◆ **What to work on**
• a. Answer these questions about the text on gender-neutral toys:
(i) In what year did LEGO explode onto the scene?
(ii) When did "pinkification" set in?
(iii) Which Netflix program does the text suggest streaming?
• b. From the rows, output the lines from the line containing "You are a computer-use agent. 611x545 pixels." up to and including the line containing "click(13, 414)" as a Markdown table with the columns No. and Line. Number each line and leave out blank lines.

These toys ditch gender for a woke approach that we completely support
More and more designers are thinking outside of those pink and blue boxes, opting for gender-neutral designs that spark your child’s imagination instead of imposing harmful stereotypes.
We’re not virtue-signalling when we say that pink versus blue makes us see red. Can’t we all just accept that “Toys for boys” is not a thing? Non-gendered toys actually support optimal development because they let a child imagine infinite possibilities rather than impose limitations based on their supposed “gender”.
LEGO knew what it was doing when it exploded onto the scene in 1932. Back then, the Danish toy company promoted equality over a double-marketing strategy that targeted boys and girls separately. It even sent out letters to parents encouraging them to practice gender equality when choosing which toys to buy.
Unfortunately, it didn’t last long though. Like most toy manufacturers today, “pinkification” set in during the late-1970s and it began gendering its products with jewellery sets and homemaking kits aimed at young girls, whilst more complex designs and “Expert Builder” sets were targeted at young boys.
Segregation within the toy industry like this has created decades of socialization which has led us to believe that boys wear blue and play with trucks; whereas girls like pink and play with dolls. After all, toys mould our minds. If you don’t believe us, go and stream Netflix’s “The Toys That Made Us”. During a nostalgic trip down memory lane, you’ll understand the power of plastic guns and flowery kitchens can have on a child’s view of the world. The title says it all.

◆ **Available records**
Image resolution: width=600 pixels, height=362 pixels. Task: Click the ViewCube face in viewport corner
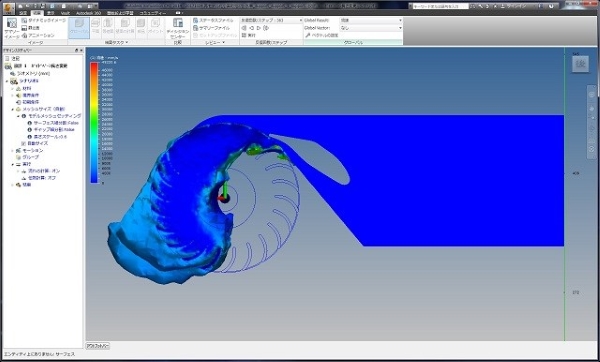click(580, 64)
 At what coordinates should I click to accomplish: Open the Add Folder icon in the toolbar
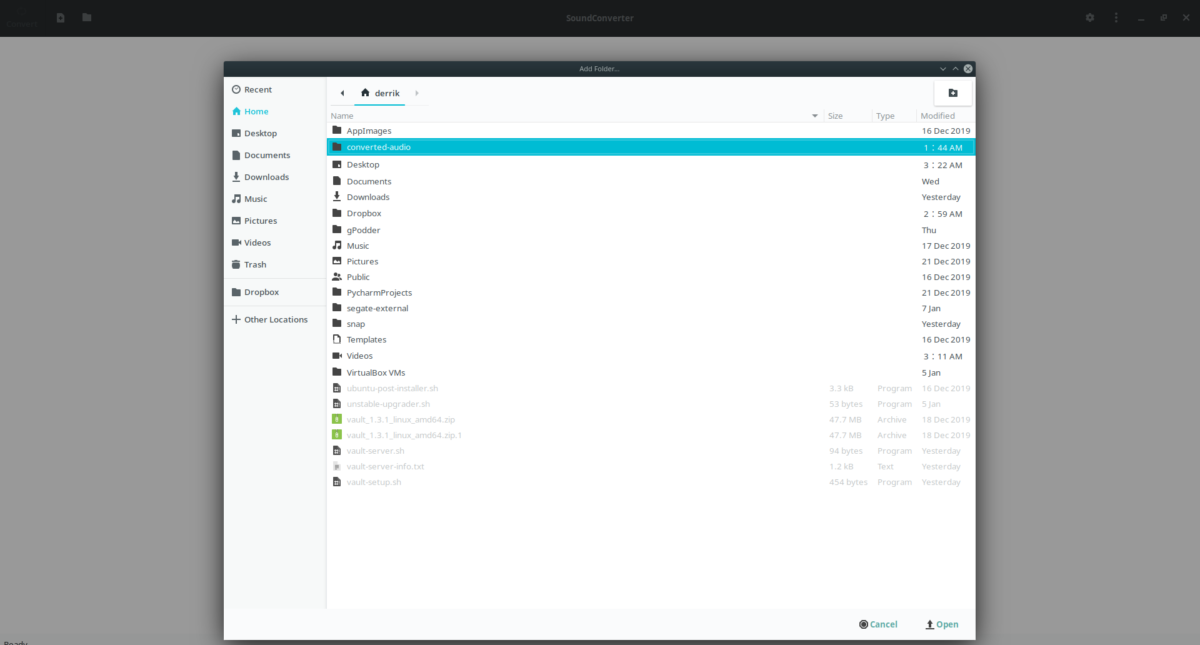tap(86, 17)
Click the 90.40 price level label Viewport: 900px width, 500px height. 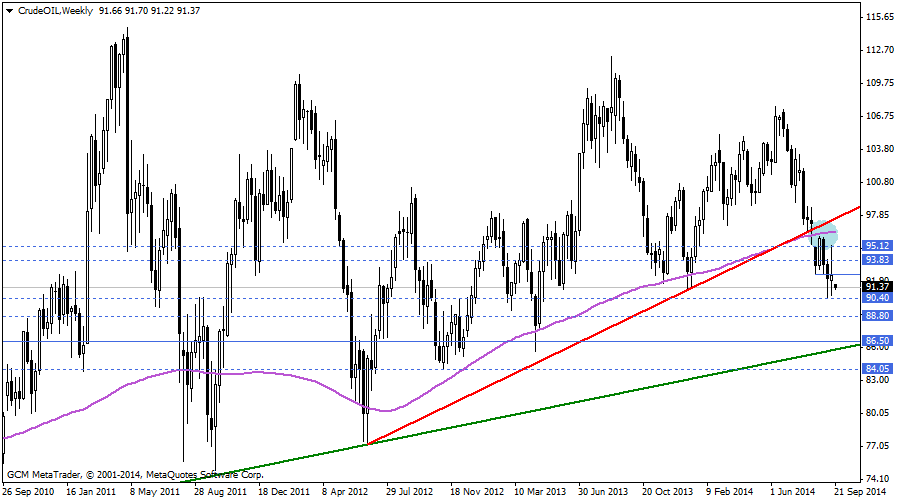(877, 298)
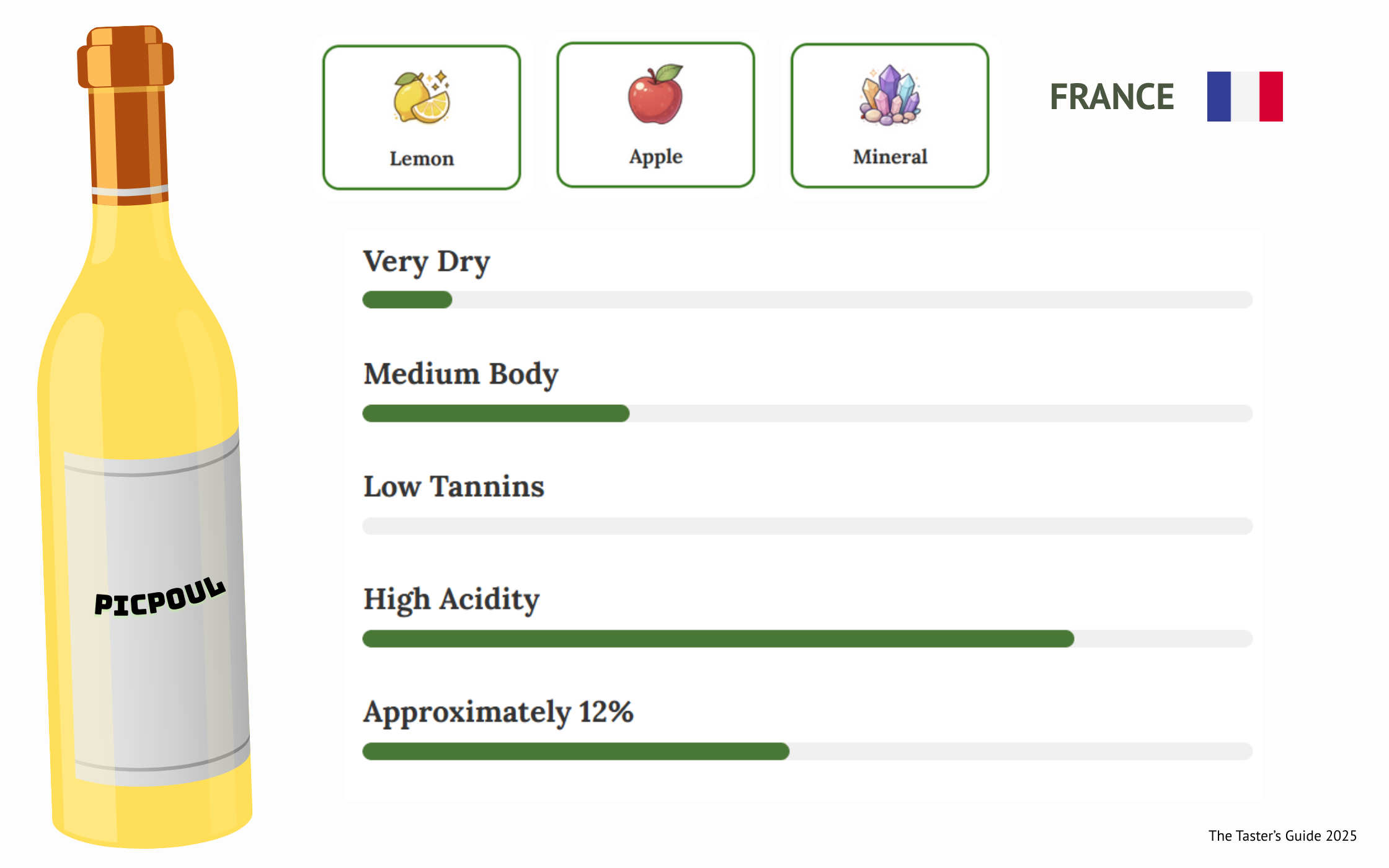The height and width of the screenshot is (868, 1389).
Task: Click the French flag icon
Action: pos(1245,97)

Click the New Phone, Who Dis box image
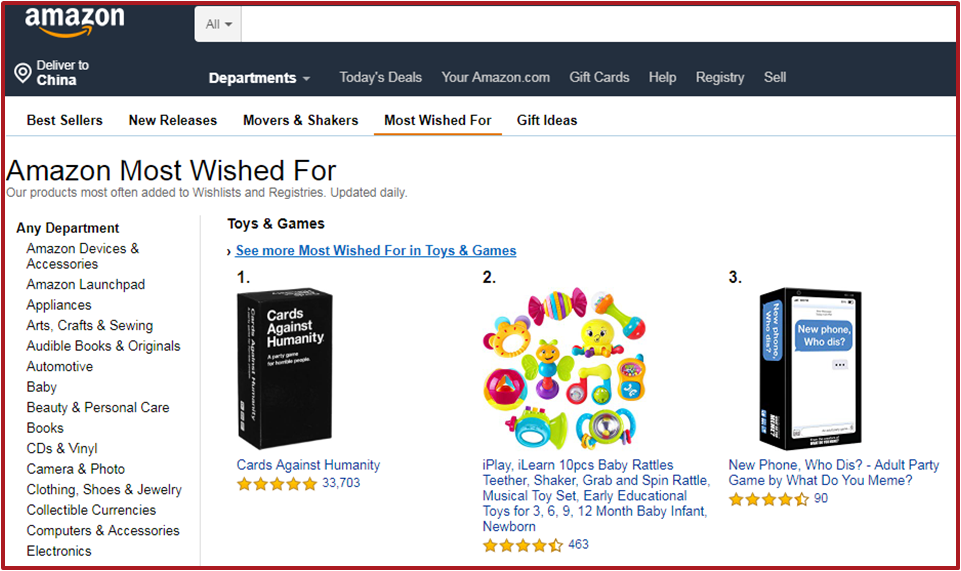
==
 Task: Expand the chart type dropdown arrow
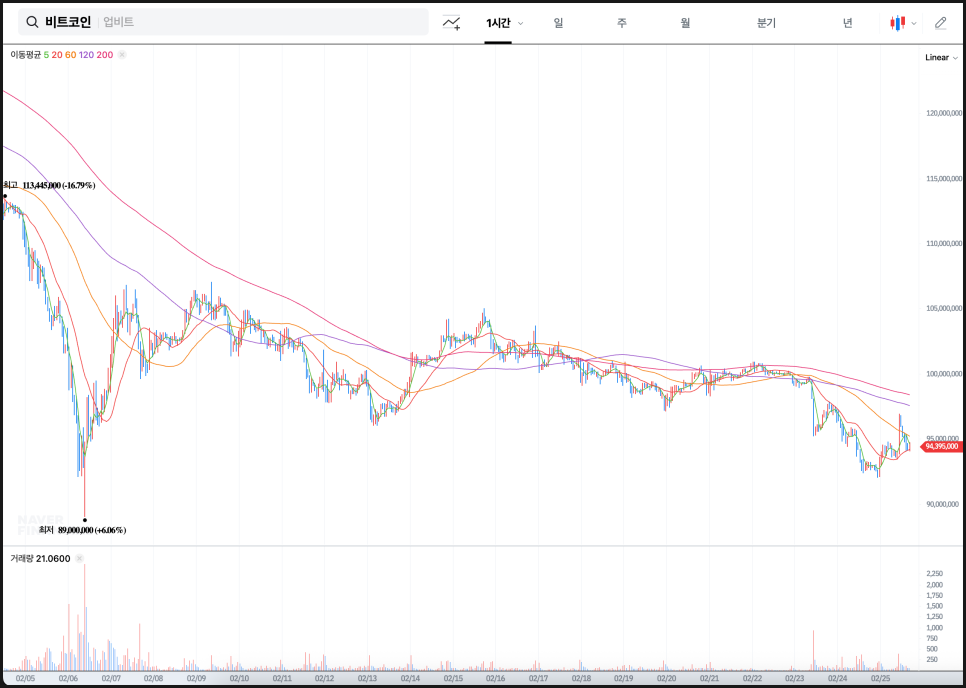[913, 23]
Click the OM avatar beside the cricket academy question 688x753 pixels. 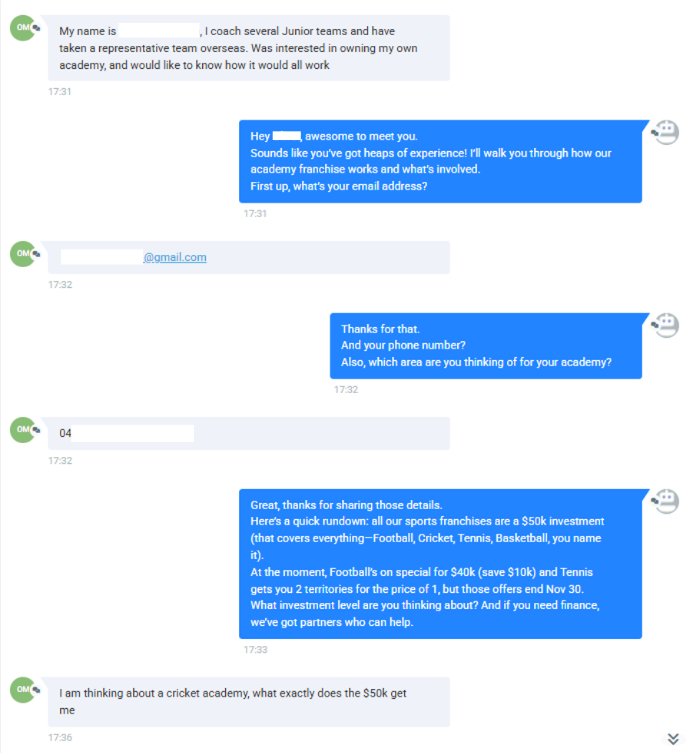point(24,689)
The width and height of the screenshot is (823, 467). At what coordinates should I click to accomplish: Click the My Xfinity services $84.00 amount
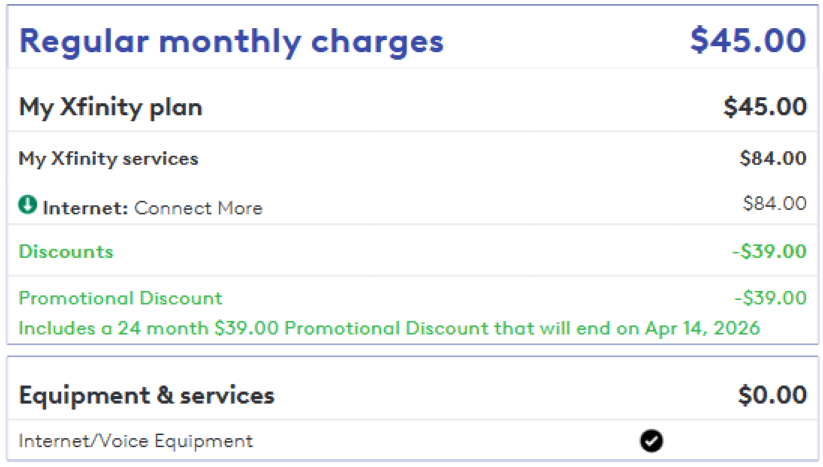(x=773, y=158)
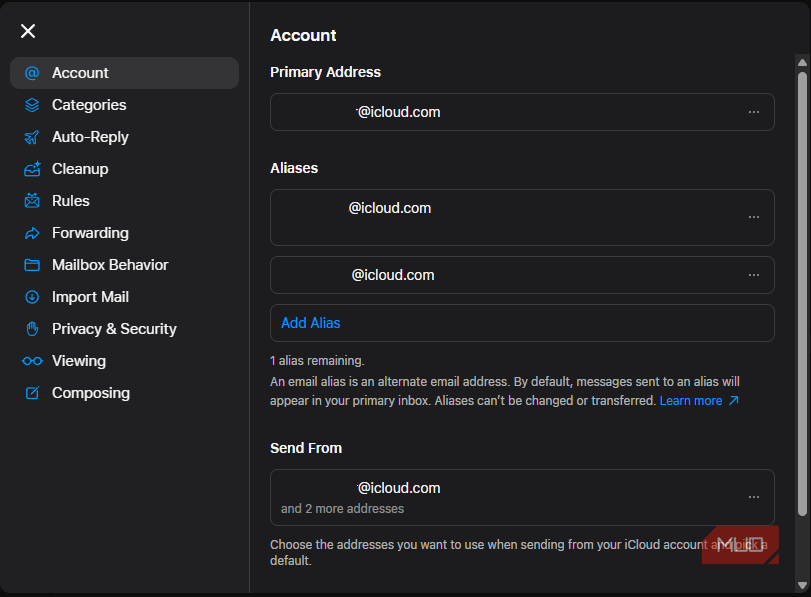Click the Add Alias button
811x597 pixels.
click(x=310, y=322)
* * *
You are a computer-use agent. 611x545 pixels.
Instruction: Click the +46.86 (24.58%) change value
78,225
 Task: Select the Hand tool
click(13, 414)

◆ **Results for each task**
• a.
(i) 1932
(ii) During the late-1970s
(iii) "The Toys That Made Us"

• b.
| No. | Line |
|---|---|
| 1 | You are a computer-use agent. 611x545 pixels. |
| 2 | Instruction: Click the +46.86 (24.58%) change value |
| 3 | 78,225 |
| 4 |  Task: Select the Hand tool |
| 5 | click(13, 414) |